Press’s book is inspired by a 1962 article by prominent sociologist Everett Hughes, and his primary message is that the rest of us are complicit in this system. We do not want those who are mentally ill, often violently so, wandering the streets. We prefer that our wars be fought with fewer casualties on our side. We want to buy and eat cheap chicken, pork and beef. 

However, we also do not want to do ourselves what is necessary to make it possible to enjoy these preferences, nor do we even wish to be reminded of the cost others pay on our behalves.  We lack what Press and Hughes call “the will to know.” Indeed, we are exercising what can also be called “deliberate ignorance,” a topic that we also blogged about recently

Press sums it up:

[E]conomic inequality mirrors and reinforces something else: moral inequality. Just as the rich and the poor have come to inhabit starkly different worlds, an equally stark gap separates the people who perform the most thankless, ethically troubling jobs in America and those who are exempt from these activities. Like so much else in a society that has grown more and more unequal, the burden of dirtying one’s hands—and the benefit of having a clean conscience—are increasingly functions of privilege: of the capacity to distance oneself from the isolated places where dirty work is performed while leaving the sordid details to others.

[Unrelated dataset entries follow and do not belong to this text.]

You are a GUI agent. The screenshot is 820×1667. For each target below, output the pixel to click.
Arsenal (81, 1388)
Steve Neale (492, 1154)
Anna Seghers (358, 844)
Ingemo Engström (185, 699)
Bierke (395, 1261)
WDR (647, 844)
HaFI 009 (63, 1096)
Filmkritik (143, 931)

Dirty Work is a troubling book; we recommend it.  

 

Sources:

Terri Gerstein, “Other People’s Rotten Jobs Are Bad for Them. And for You,” New York Times, Sept. 6, 2021.

Ralph Hertwig & Christoph Engel, eds., Deliberate Ignorance: Choosing Not to Know (2016).

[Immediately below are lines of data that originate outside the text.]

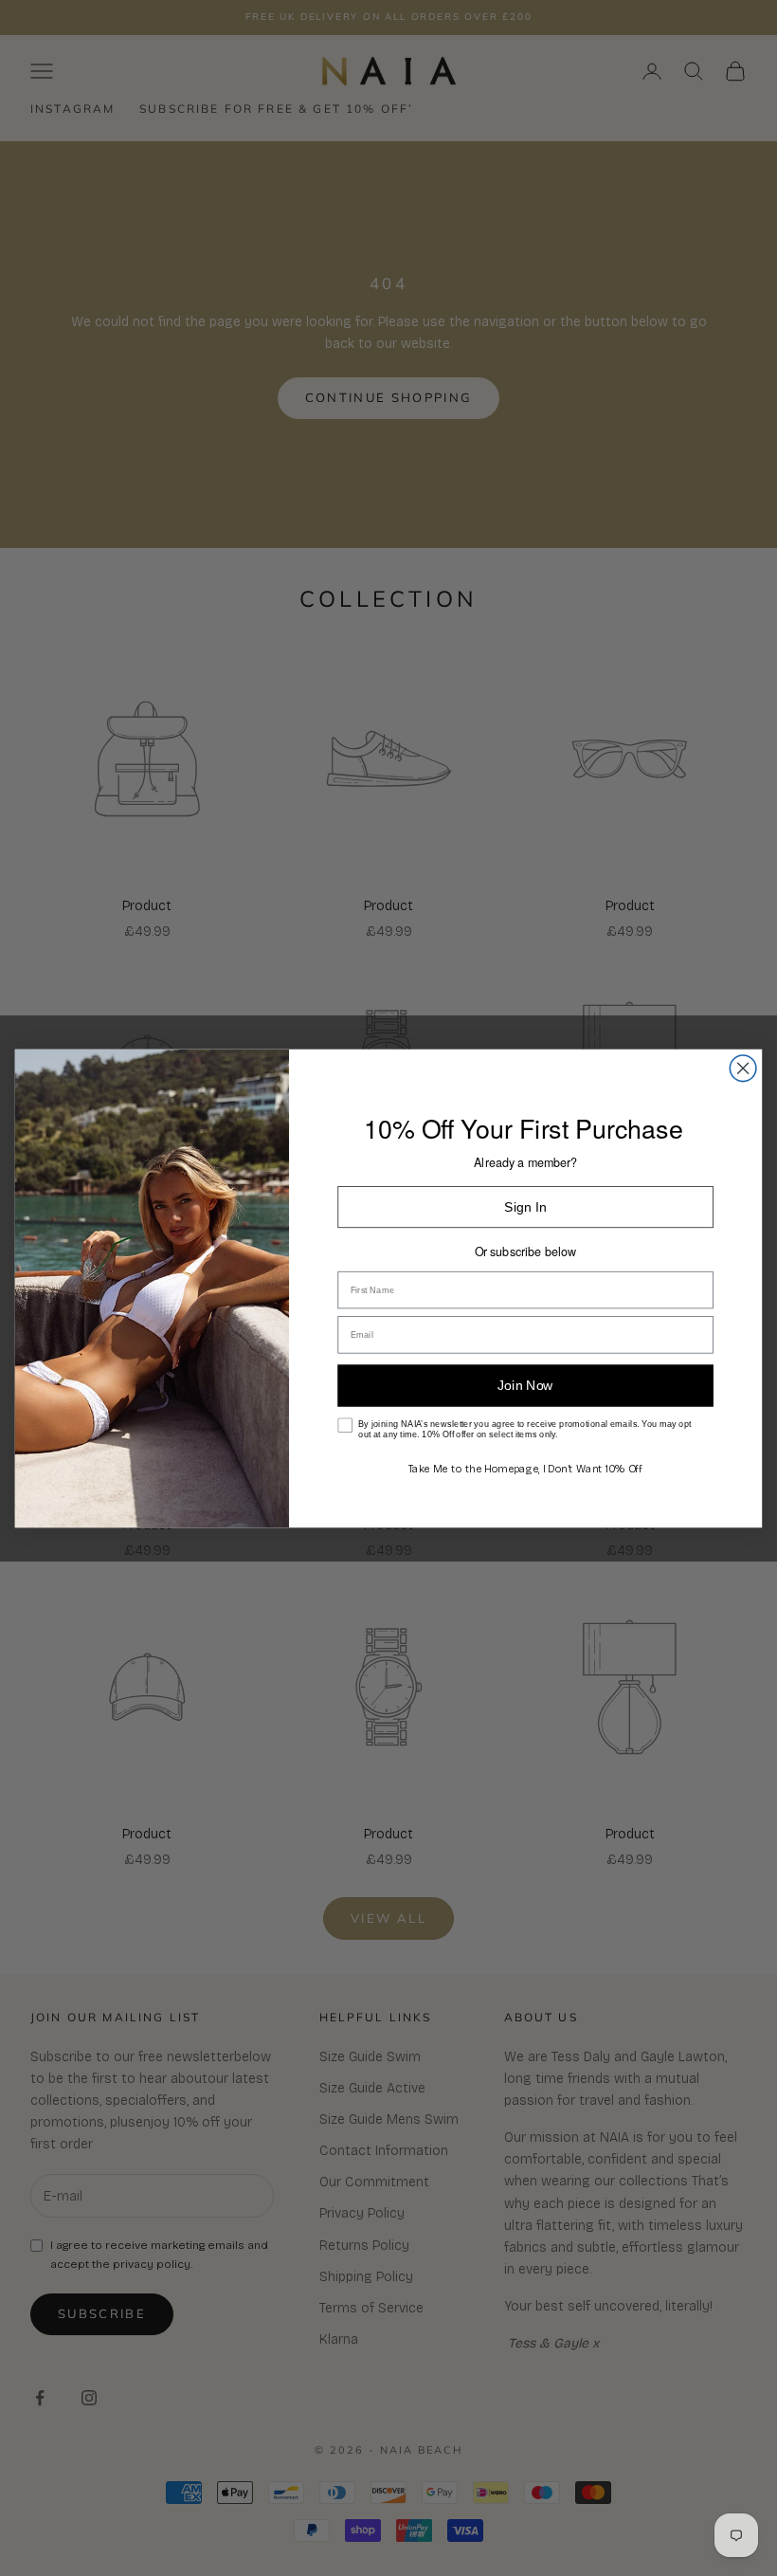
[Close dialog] (743, 1068)
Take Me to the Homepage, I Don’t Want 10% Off (525, 1468)
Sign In (525, 1206)
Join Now (524, 1385)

Everett Hughes, “Good People and Dirty Work,” Social Problems 10(1): 3-11 (1962).

Eyal Press, Dirty Work: Essential Jobs and the Hidden Toll of Inequality in America (2021).

Eyal Press, Beautiful Souls: Saying No, Breaking Ranks, and Heeding the Voice of Conscience in Dark Times (2012). 

Robert B. Reich, The System: Who Rigged It, How We Fix It (2020).

Thomas Roulet, “What Good Is Wall Street?: Institutional Contradiction and the Diffusion of the Stigma over the Finance Industry,” Journal of Business Ethics 130(2): 389-402 (2015).